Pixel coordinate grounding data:
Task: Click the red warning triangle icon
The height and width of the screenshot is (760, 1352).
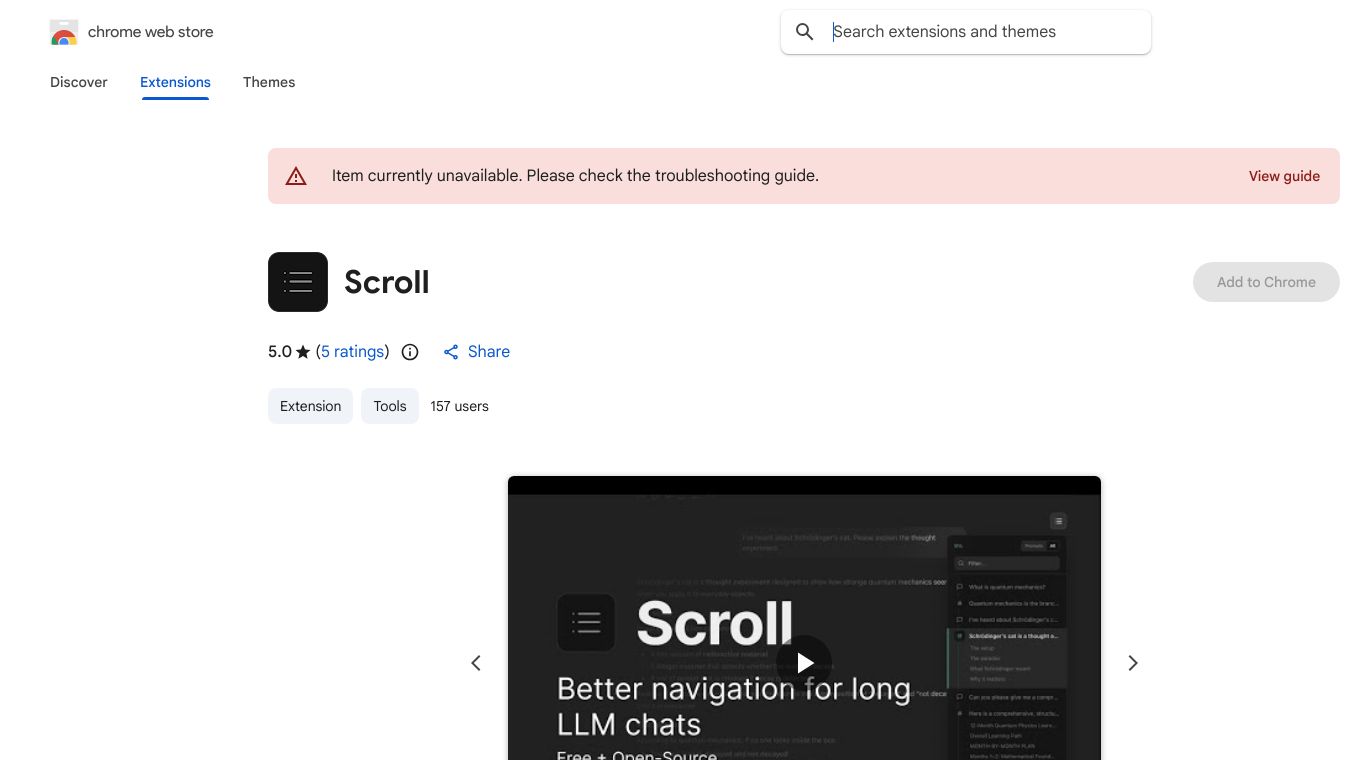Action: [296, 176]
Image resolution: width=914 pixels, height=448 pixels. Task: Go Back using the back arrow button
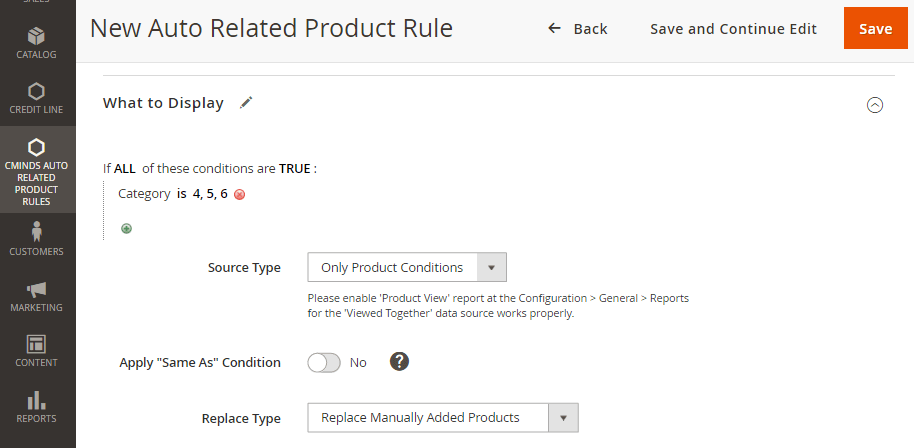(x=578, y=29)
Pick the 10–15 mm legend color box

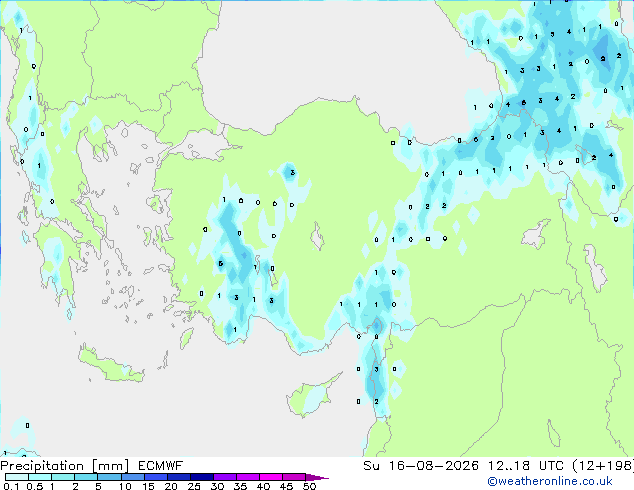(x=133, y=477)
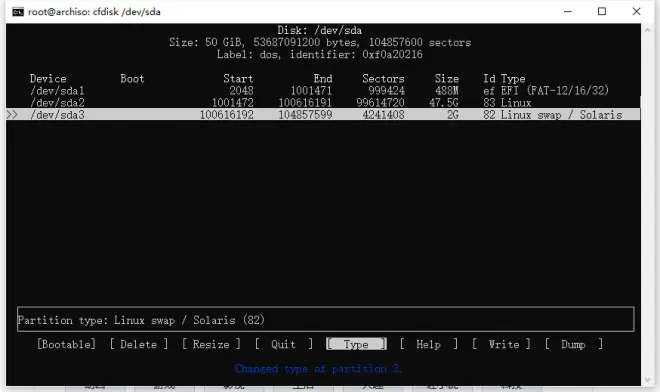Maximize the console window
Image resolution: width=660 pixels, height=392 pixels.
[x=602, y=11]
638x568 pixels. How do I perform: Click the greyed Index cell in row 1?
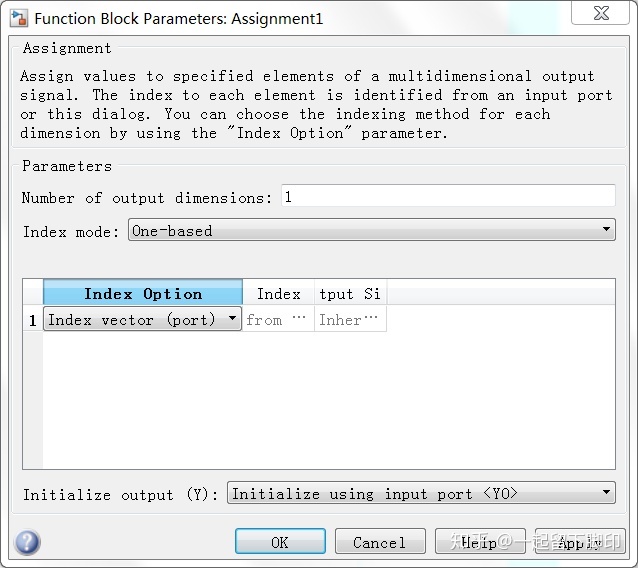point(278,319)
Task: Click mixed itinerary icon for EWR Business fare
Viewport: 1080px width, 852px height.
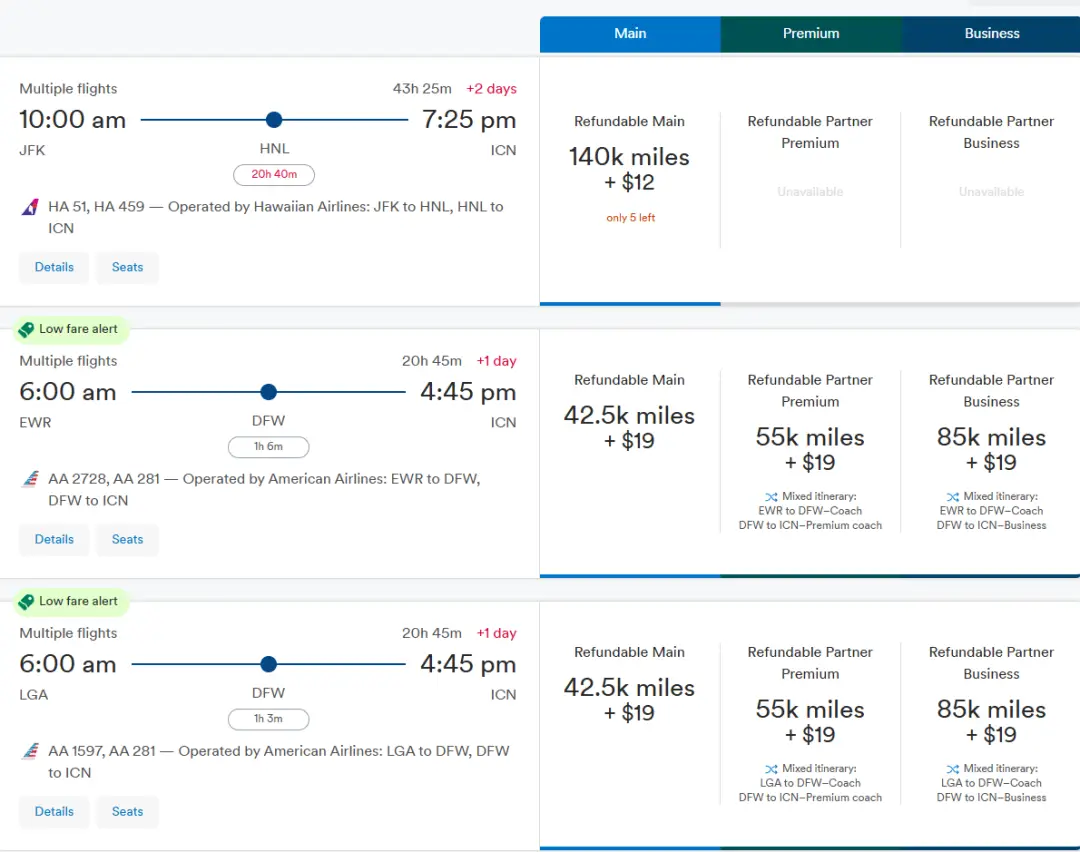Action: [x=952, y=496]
==
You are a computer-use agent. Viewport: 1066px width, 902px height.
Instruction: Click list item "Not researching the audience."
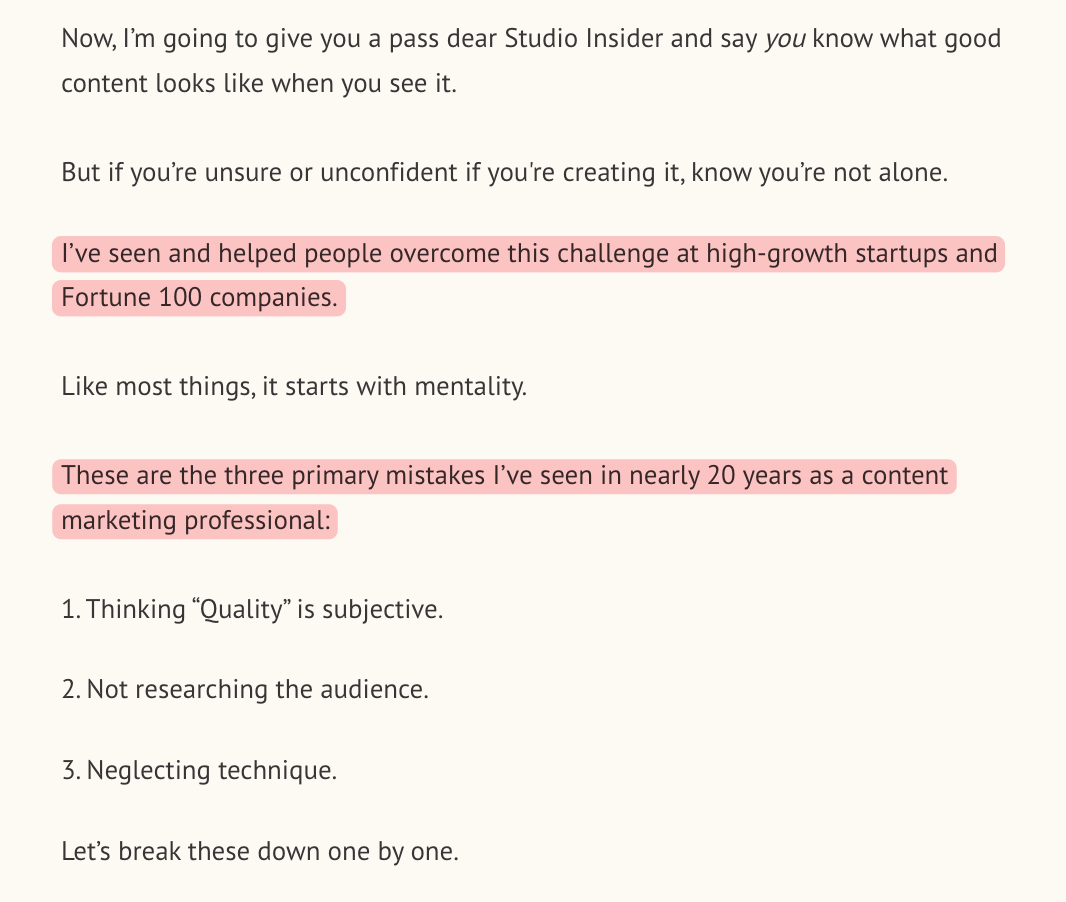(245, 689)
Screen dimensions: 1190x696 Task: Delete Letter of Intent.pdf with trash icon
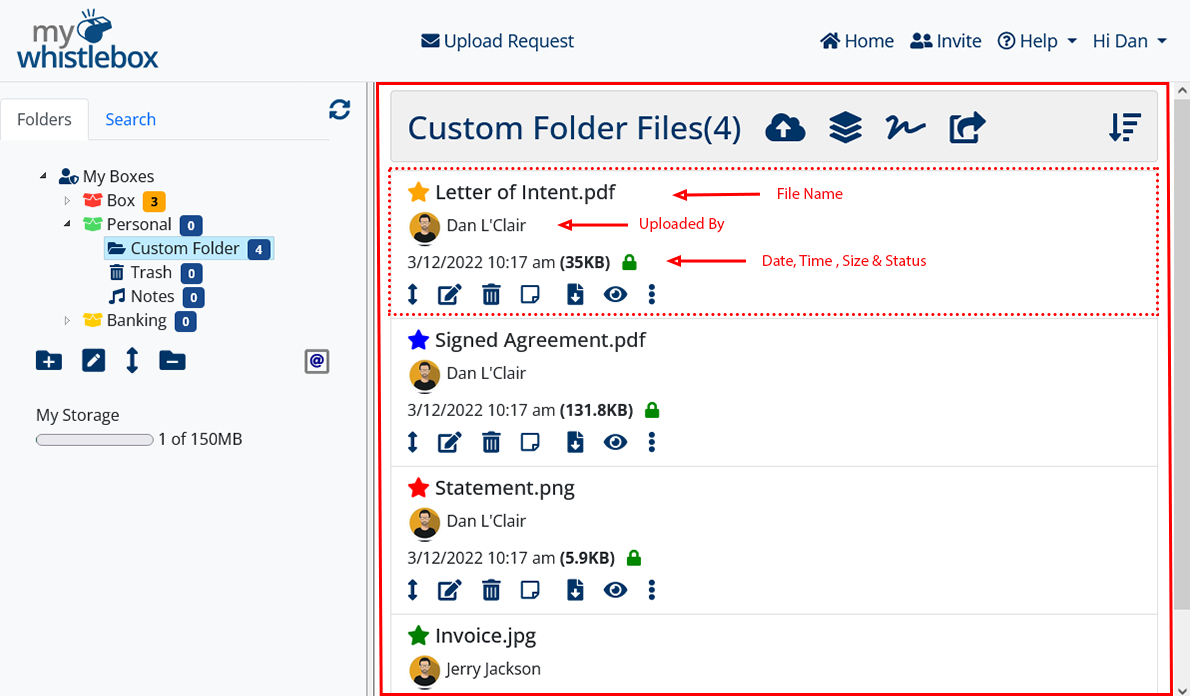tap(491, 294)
--
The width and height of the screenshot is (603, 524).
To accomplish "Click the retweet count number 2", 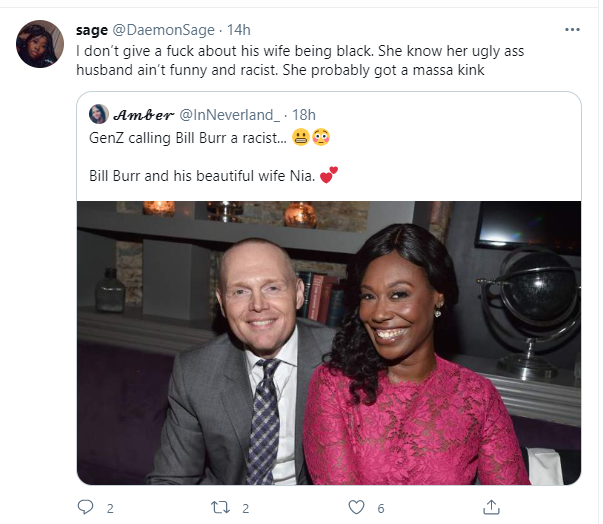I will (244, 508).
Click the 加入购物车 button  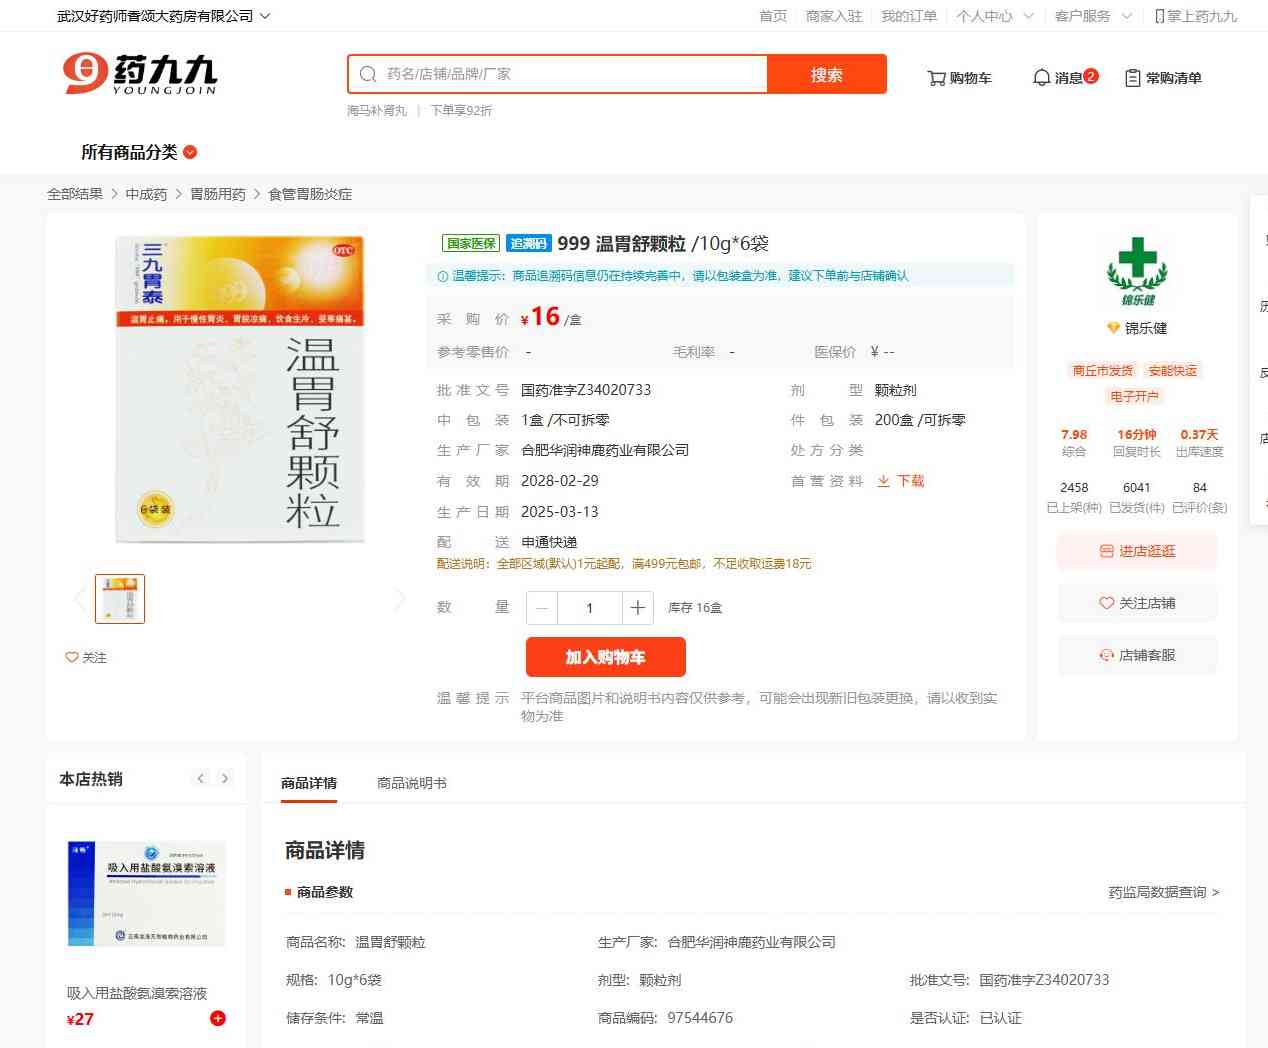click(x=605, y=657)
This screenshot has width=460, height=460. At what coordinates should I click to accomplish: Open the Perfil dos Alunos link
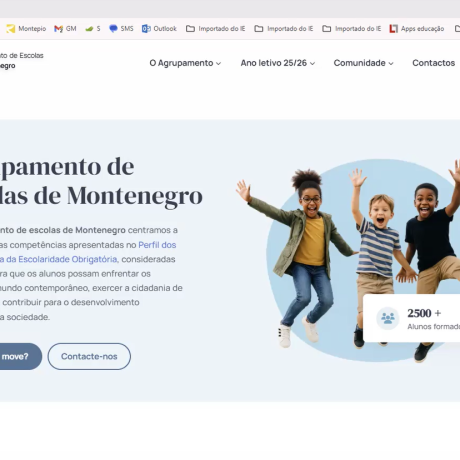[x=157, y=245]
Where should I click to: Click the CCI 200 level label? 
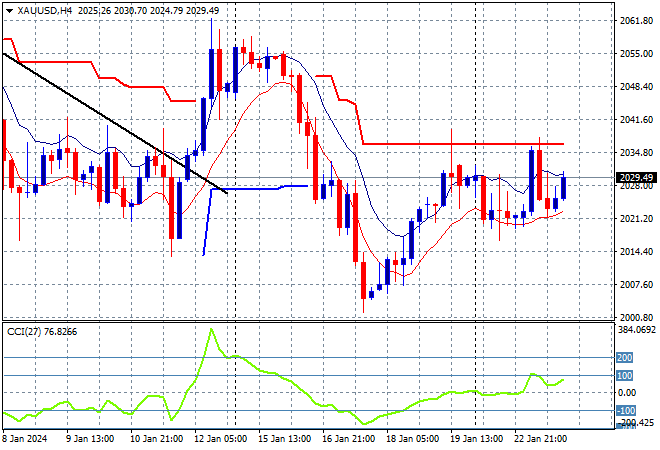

DIRECTIONS FOR THIS TASK: Above are the records. Copy word for word only their lines from the one holding "This screenshot has" through the one holding "Where should I", both included, and skip the images.

WRITTEN ANSWER:
This screenshot has width=460, height=460. At what coordinates should I click to accomplish: Open the Perfil dos Alunos link
[x=157, y=245]
Where should I click to: Click the CCI 200 level label? 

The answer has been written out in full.